What is expected: Scan the records below. Copy every line in which the word "computer" appears.

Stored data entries
____________

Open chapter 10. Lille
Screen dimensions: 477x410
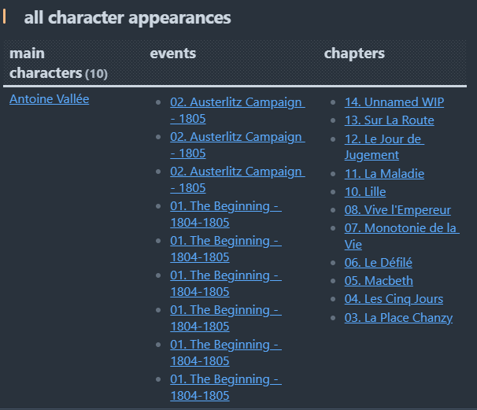pos(365,191)
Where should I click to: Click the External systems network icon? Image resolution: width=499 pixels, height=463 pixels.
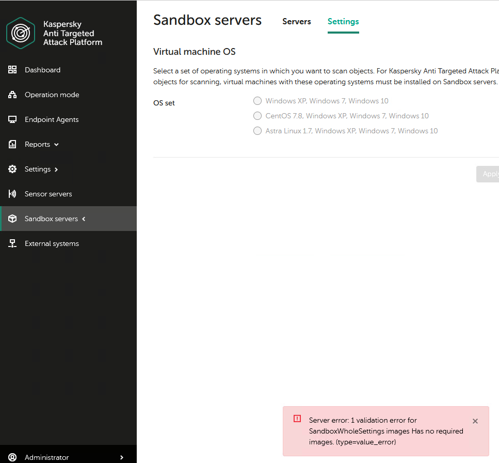click(13, 243)
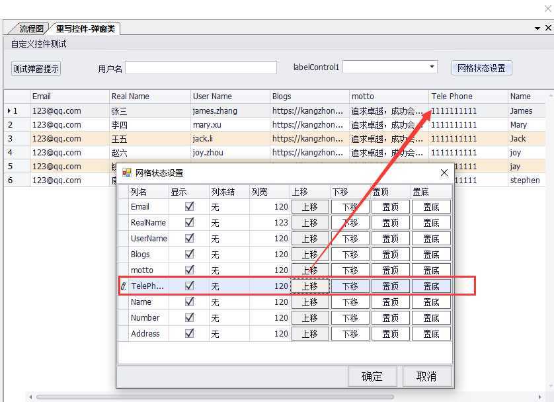The height and width of the screenshot is (402, 554).
Task: Click the 用户名 text input field
Action: 201,67
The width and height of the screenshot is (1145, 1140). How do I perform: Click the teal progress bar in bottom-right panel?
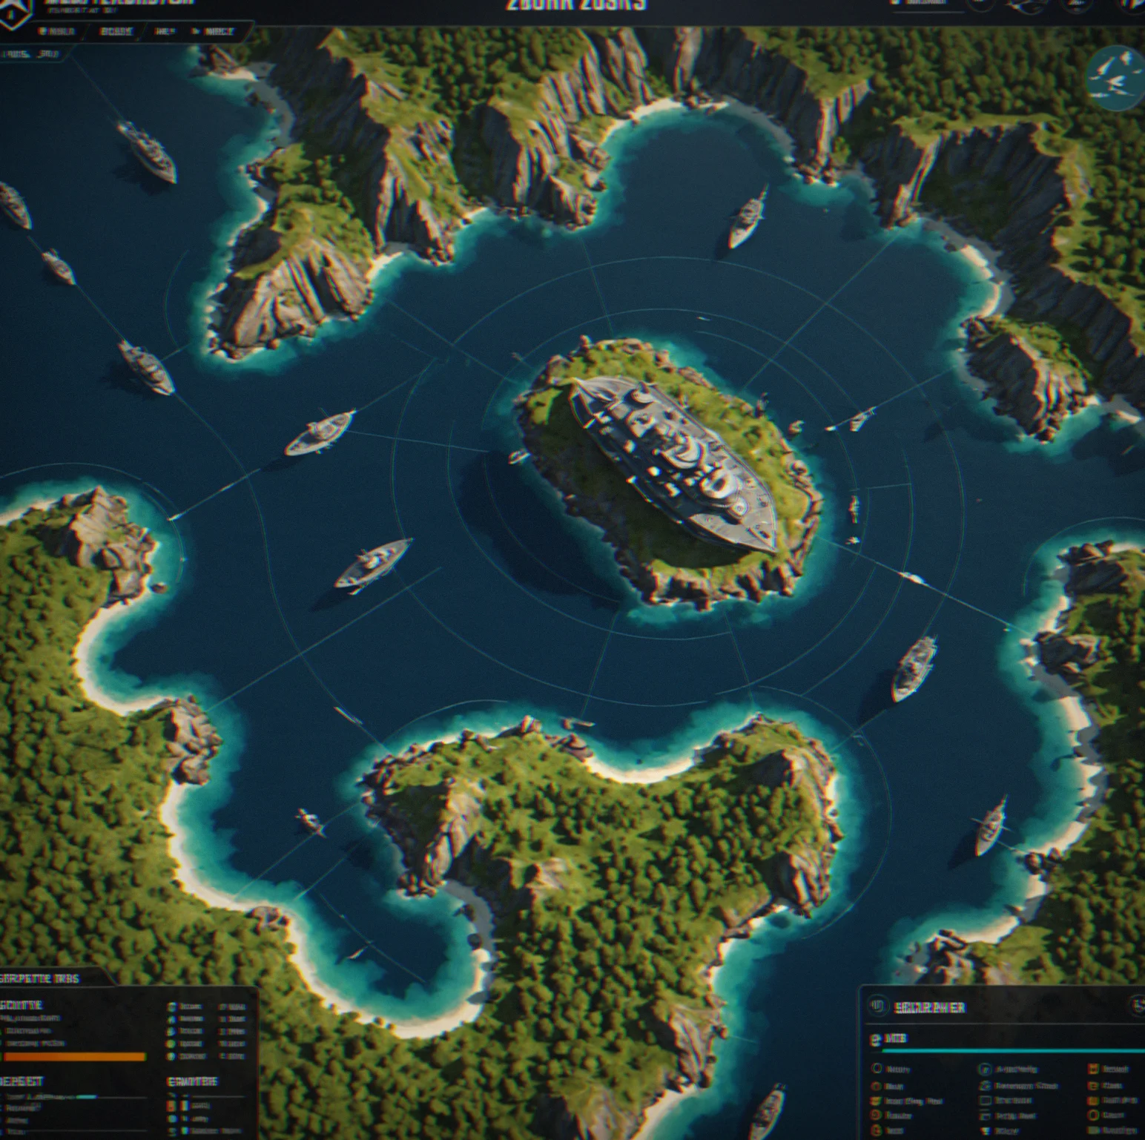click(1012, 1050)
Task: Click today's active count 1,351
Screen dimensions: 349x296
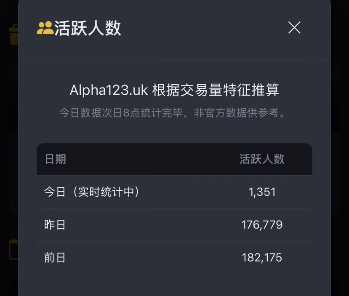Action: click(262, 192)
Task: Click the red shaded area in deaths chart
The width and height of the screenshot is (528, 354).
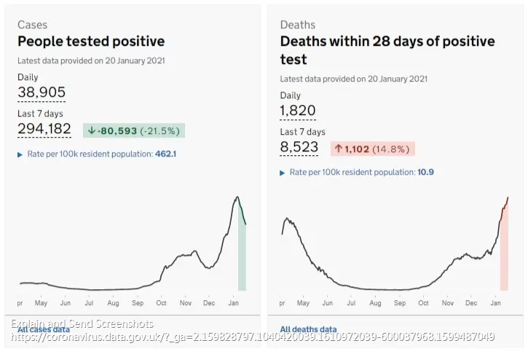Action: tap(504, 253)
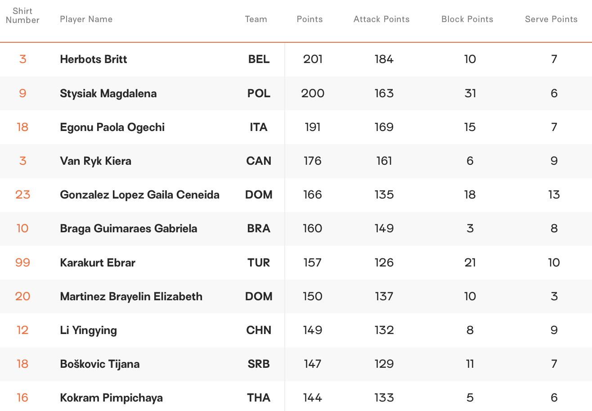This screenshot has height=411, width=592.
Task: Open Braga Guimaraes Gabriela's profile
Action: coord(129,229)
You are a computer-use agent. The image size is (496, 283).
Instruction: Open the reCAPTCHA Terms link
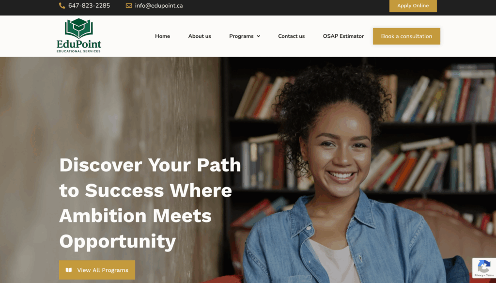coord(490,275)
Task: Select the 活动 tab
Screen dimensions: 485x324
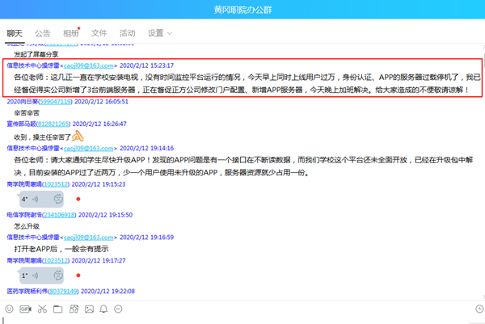Action: tap(127, 33)
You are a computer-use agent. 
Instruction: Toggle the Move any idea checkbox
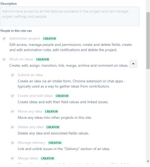[12, 112]
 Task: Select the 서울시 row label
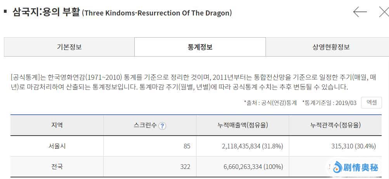pyautogui.click(x=57, y=146)
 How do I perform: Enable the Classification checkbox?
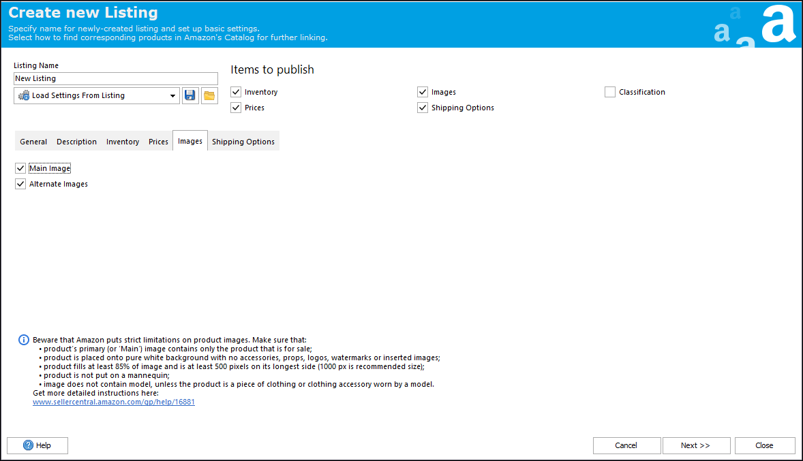tap(610, 92)
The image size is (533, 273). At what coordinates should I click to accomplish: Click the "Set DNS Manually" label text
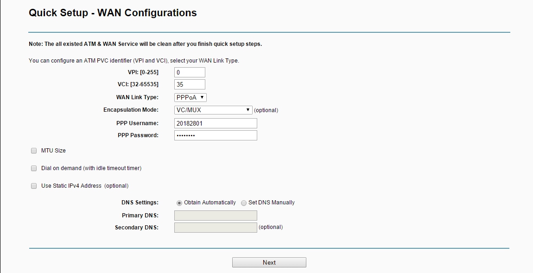(271, 203)
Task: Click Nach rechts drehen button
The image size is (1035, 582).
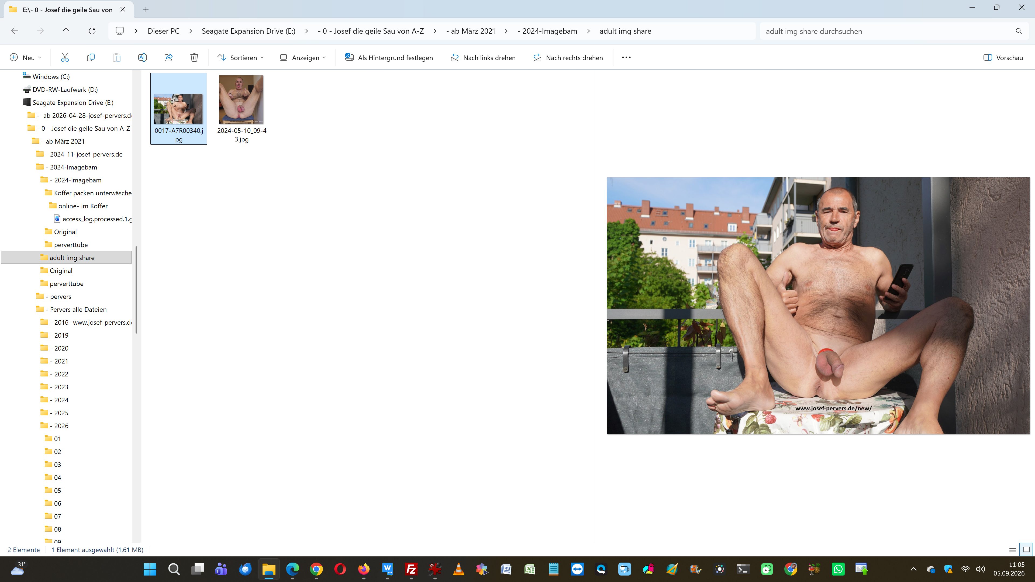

____________

Exercise response:
You are a computer-use agent. The image size is (496, 283).
You are a computer-use agent. 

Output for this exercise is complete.